# Saved entries
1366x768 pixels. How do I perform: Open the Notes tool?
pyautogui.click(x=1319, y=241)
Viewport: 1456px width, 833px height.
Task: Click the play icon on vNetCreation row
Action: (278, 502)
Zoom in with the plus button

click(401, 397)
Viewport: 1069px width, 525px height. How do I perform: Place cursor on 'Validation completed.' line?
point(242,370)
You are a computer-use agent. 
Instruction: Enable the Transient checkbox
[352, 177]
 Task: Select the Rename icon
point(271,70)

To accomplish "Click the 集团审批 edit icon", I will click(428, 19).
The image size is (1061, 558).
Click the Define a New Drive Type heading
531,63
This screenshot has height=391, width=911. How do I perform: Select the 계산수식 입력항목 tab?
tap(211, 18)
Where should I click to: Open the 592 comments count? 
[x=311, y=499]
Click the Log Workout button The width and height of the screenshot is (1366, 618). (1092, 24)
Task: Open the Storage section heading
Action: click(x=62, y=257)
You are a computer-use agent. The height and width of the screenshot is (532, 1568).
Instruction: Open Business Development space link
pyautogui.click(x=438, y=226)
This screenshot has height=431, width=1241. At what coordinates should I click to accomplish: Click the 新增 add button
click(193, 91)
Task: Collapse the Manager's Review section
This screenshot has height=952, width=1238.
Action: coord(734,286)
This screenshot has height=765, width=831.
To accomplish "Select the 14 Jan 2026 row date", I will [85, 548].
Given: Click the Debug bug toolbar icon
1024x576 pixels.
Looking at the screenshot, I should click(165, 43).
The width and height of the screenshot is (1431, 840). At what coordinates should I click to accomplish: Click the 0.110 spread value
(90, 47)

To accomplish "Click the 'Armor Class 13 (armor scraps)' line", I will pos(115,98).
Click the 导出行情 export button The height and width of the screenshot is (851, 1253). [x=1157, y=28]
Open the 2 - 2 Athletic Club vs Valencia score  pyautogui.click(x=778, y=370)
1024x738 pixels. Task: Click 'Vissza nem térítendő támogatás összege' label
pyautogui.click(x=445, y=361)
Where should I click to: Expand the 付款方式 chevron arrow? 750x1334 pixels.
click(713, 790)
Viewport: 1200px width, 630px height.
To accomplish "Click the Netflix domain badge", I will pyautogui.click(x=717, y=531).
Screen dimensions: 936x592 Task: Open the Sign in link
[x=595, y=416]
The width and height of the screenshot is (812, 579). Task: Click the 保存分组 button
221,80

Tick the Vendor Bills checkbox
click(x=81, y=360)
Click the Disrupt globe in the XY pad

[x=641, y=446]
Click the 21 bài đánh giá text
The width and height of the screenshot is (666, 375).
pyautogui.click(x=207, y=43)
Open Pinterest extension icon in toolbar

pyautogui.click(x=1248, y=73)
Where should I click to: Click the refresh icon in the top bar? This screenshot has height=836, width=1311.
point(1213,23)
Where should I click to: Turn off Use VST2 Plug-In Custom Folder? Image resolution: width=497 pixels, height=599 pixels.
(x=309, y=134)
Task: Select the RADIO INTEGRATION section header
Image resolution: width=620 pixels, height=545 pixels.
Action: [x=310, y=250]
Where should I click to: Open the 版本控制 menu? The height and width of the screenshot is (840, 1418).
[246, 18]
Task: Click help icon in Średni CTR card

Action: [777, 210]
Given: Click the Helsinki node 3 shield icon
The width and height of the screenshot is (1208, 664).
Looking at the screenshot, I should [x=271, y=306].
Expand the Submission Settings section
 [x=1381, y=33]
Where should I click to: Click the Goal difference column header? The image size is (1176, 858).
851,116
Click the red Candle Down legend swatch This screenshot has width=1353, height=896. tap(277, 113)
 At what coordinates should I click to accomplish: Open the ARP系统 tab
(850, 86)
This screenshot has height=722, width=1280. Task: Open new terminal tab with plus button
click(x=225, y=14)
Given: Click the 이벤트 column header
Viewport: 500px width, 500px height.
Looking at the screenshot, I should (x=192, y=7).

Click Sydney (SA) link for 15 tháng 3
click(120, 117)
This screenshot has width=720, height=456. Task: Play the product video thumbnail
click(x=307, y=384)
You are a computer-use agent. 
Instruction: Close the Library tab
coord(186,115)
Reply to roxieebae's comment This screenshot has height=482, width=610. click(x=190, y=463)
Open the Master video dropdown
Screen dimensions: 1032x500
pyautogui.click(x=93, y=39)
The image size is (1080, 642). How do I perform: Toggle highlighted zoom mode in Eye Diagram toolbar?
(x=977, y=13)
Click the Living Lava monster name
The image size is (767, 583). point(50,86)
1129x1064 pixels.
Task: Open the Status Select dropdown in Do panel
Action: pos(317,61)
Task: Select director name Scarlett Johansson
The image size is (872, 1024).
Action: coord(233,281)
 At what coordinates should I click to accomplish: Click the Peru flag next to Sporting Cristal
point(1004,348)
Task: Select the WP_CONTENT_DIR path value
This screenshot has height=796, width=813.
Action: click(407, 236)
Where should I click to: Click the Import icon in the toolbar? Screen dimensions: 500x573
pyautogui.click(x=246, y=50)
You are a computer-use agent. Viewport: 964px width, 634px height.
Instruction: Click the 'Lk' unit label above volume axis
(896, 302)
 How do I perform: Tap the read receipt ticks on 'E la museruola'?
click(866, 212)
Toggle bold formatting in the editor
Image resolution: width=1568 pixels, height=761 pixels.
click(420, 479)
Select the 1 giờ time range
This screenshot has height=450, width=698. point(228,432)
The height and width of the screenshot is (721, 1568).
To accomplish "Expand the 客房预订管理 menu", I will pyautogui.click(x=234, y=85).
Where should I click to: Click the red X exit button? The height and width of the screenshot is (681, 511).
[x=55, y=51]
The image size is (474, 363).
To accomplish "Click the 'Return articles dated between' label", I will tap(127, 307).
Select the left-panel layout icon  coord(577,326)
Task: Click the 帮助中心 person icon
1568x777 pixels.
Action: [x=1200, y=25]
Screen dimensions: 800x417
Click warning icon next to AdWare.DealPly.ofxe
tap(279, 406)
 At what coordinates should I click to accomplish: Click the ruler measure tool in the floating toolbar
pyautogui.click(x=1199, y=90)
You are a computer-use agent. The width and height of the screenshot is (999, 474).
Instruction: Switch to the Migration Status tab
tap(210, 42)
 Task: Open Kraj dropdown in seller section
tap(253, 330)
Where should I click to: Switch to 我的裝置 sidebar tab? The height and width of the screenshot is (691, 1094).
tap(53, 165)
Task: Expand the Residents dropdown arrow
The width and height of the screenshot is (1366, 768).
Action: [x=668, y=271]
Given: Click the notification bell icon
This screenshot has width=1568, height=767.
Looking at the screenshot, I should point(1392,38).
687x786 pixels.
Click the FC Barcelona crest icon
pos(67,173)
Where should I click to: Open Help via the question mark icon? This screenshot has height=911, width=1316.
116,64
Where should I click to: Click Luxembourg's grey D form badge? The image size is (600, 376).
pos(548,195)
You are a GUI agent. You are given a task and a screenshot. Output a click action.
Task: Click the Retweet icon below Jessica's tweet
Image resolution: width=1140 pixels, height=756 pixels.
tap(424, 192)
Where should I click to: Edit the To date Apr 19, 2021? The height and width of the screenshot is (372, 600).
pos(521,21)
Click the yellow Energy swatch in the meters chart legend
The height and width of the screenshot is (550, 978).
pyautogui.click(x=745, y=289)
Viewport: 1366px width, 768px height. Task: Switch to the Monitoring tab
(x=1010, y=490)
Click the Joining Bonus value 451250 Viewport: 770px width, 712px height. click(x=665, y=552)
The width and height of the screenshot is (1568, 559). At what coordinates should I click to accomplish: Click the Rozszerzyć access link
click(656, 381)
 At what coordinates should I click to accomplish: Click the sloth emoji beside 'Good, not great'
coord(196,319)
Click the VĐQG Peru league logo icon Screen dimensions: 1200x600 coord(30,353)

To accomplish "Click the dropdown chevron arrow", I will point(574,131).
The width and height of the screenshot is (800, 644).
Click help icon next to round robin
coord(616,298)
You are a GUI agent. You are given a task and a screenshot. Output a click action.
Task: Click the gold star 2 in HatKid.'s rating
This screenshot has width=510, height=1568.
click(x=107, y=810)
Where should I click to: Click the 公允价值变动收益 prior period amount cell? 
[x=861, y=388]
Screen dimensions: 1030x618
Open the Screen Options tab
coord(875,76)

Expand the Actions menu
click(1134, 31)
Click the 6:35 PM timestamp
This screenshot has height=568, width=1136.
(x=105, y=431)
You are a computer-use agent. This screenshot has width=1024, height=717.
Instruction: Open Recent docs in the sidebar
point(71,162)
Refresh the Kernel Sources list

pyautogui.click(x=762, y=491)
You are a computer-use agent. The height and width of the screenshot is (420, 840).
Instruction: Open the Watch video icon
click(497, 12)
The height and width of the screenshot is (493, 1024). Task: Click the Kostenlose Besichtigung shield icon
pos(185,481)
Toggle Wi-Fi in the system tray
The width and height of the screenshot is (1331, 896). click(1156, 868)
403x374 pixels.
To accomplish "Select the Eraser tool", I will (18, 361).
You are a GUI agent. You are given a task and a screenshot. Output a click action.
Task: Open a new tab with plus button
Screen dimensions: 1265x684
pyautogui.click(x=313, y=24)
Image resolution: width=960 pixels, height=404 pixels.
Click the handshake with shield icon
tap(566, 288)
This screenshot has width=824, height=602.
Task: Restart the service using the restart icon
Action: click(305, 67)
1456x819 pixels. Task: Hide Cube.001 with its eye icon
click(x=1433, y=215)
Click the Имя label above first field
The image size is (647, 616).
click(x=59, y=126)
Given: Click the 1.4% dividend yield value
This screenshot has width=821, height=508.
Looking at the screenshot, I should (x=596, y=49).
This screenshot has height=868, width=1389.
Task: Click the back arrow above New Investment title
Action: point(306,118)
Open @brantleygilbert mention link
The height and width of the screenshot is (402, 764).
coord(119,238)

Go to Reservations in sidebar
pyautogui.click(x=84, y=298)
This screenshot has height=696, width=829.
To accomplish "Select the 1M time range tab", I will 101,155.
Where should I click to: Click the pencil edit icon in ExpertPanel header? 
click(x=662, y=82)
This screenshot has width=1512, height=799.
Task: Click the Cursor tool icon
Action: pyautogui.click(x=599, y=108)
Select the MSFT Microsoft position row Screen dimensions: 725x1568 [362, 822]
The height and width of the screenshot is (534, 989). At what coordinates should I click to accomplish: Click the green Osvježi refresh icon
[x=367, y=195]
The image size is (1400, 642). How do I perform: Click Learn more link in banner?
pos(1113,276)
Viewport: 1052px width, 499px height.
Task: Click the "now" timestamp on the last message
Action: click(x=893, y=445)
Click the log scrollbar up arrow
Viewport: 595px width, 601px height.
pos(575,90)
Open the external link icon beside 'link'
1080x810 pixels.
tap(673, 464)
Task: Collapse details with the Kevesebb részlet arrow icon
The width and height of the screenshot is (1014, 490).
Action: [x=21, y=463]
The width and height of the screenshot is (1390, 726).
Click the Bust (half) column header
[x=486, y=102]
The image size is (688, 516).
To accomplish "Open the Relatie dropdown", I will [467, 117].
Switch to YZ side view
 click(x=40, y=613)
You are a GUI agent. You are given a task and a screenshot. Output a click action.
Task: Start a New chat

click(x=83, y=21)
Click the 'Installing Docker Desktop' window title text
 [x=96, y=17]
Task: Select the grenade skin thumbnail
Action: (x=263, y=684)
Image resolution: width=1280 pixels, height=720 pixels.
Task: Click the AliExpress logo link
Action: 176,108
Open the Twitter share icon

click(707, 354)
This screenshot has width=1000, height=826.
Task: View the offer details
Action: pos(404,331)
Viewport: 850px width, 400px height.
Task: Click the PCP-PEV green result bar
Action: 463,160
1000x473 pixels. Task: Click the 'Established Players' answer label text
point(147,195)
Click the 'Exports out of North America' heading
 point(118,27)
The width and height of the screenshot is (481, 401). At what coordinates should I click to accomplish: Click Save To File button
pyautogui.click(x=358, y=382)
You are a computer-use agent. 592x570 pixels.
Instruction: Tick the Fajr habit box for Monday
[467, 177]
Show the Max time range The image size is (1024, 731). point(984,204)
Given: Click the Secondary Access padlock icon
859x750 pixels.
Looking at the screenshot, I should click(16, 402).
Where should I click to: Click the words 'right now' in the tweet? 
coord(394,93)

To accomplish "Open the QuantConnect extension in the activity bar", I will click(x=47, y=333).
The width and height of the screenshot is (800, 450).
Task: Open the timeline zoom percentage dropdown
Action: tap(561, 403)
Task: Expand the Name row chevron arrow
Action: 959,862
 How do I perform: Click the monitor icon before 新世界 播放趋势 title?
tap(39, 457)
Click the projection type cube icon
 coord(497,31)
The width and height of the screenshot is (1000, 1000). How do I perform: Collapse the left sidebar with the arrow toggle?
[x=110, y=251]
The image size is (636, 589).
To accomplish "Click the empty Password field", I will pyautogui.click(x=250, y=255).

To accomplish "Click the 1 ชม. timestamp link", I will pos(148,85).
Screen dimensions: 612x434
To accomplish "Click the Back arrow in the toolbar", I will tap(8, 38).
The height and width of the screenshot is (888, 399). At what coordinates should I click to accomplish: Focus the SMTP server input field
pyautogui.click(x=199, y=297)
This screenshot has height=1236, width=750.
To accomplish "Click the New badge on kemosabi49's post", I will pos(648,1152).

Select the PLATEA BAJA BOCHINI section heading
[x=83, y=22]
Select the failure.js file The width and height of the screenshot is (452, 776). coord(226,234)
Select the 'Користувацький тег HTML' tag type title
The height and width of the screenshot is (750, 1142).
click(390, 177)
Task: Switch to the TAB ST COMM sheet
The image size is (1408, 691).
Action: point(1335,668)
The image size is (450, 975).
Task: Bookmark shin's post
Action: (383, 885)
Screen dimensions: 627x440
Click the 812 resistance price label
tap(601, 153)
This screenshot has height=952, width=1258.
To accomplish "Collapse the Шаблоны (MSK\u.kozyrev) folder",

# EXERCISE PROMPT
Going back over the entries above, copy word for word every line from the one that has "This screenshot has width=510, height=1568." on through the one that has "is (420, 840).".

# THE ANSWER
This screenshot has width=510, height=1568.
click(x=107, y=810)
Where should I click to: Click the 公允价值变动收益 prior period amount cell? 
[x=861, y=388]
Screen dimensions: 1030x618
Open the Screen Options tab
coord(875,76)

Expand the Actions menu
click(1134, 31)
Click the 6:35 PM timestamp
This screenshot has height=568, width=1136.
(x=105, y=431)
You are a computer-use agent. This screenshot has width=1024, height=717.
Instruction: Open Recent docs in the sidebar
point(71,162)
Refresh the Kernel Sources list

pyautogui.click(x=762, y=491)
You are a computer-use agent. The height and width of the screenshot is (420, 840).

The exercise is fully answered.